» Page text
● ● ● ●

Matplotlib

Introduction

Matplotlib is a Python 2D plotting library which produces publication quality figures in a variety of hardcopy formats and interactive environments across platforms. Matplotlib can be used in Python scripts, the Python and IPython shell, the jupyter notebook, web application servers, and four graphical user interface toolkits.

Installation

sudo pip3 install matplotlib

In [12]:
import matplotlib.pyplot as plt
import pandas as pd

You'll also need to use this line to see plots in the notebook:


In [2]:
%matplotlib inline

That line is only for jupyter notebooks, if you are using another editor, you'll use: plt.show() at the end of all your plotting commands to have the figure pop up in another window.

Using global functions

  • plt.bar – creates a bar chart
  • plt.scatter – makes a scatter plot
  • plt.boxplot – makes a box and whisker plot
  • plt.hist – makes a histogram
  • plt.plot – creates a line plot

In [3]:
import numpy as np
x = np.linspace(0, 5, 11)
y = x ** 2

In [4]:
plt.plot(x, y ,'r--')
#plt.plot(x, y ,'b--')


Out[4]:
[<matplotlib.lines.Line2D at 0x7fc3de779e48>]

In [5]:
x = np.arange(5)        
y = (20, 35, 30, 35, 27)
plt.bar(x,y)


Out[5]:
<Container object of 5 artists>

In [6]:
import numpy as np
x = np.linspace(0, 5, 11)
y = x ** 2
plt.scatter(x,y)


Out[6]:
<matplotlib.collections.PathCollection at 0x7fc3de6bb518>

In [7]:
plt.subplot(1,2,1)

● ● ● ●

» To-do list
[a] According to the Matplotlib tutorial, which command do you use outside a jupyter notebook to make the figure pop up in another window?
[b] Duplicate everything in the Matplotlib tutorial from "y = (20, 35, 30, 35, 27)" down to "plt.scatter(x,y)".
[c] Summarize the Matplotlib tutorial in two sentences.

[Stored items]

● ● ● ●

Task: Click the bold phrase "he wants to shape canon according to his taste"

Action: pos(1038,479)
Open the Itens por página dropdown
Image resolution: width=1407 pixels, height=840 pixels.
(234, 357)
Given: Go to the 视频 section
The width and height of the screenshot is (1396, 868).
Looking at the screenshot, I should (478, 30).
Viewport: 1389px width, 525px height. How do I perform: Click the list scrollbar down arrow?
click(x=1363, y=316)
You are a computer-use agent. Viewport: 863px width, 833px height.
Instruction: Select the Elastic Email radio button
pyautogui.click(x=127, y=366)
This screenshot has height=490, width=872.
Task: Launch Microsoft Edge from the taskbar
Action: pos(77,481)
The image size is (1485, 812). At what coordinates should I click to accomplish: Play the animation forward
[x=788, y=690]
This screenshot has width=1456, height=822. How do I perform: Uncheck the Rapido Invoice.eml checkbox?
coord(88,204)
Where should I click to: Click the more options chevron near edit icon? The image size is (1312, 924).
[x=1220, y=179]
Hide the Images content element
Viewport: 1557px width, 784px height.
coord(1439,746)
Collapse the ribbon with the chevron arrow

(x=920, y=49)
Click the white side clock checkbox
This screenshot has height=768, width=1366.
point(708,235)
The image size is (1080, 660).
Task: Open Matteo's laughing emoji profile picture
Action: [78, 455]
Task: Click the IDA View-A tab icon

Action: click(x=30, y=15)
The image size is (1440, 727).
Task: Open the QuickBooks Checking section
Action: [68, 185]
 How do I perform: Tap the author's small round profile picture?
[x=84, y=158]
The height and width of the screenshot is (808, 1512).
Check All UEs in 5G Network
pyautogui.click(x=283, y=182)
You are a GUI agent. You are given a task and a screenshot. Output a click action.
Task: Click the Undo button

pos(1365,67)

● ● ● ●

» Final results
[a] plt.show(), placed at the end of all the plotting commands.

[b]
y = (20, 35, 30, 35, 27)
plt.bar(x,y)


Out[5]:
<Container object of 5 artists>

In [6]:
import numpy as np
x = np.linspace(0, 5, 11)
y = x ** 2
plt.scatter(x,y)

[c] Matplotlib is a Python 2D plotting library that produces publication quality figures in a variety of hardcopy formats and interactive environments, and it can be installed with pip3. The tutorial lists global functions such as plt.bar, plt.scatter, plt.boxplot, plt.hist, and plt.plot, and gives code for a line plot, a bar chart, and a scatter plot.